Martínez is blunt when asked how openly people can express their feelings towards gangs. “For the people here, there is a certain fear when these groups are mentioned,” she said. “It is necessary to face the reality that most Salvadorans have a family member involved in these criminal groups, so you cannot freely express your opinions for fear of your own security.”
In the Reporters Without Borders (RSF) Press Freedom Index, El Salvador dropped 15 places during the first year of the Grand Alliance for National Unity government, and while it has recovered slightly (it’s currently at position 74 of 180 countries), the recent clampdowns and intense coronavirus reporting restrictions are likely to cause an even greater decline in 2021.
Press freedom is eroding under the current administration and political freedom of speech in general is increasingly difficult. Emmanuel Colombié, RSF Latin America chief, expressed concern at the attitudes of the Salvadoran government.
“President Bukele’s repeated attacks and threats against journalists critical of his administration signal an extremely worrying shift towards authoritarianism,” he said.
“The systematic denigration and attempts to create the image of a press that is the enemy of the people are not just dangerous and counterproductive, they also reinforce the entire society’s mistrust of journalists, whose reporting is nonetheless vital in a country badly affected by violence and corruption.”
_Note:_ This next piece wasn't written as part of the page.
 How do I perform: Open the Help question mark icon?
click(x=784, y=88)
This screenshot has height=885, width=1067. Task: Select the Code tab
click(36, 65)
Ultimately, it matters relatively little why politicians have sought to negotiate with MS-13. What matters more is that they have surrendered power to a group that will not willingly return it and, as a result, placed El Salvador into a sociopolitical limbo that has no obvious point of return. With the unrestricted brutality of MS-13 reprisals on one side and the abuse of law on the other, freedom of speech in El Salvador is becoming ever-more limited.
As for the challenges facing the country in 2021, as long as Bukele is in power, there is unlikely to be a significant change in circumstances for anyone attempting to hold two sides of a brutal conflict to account.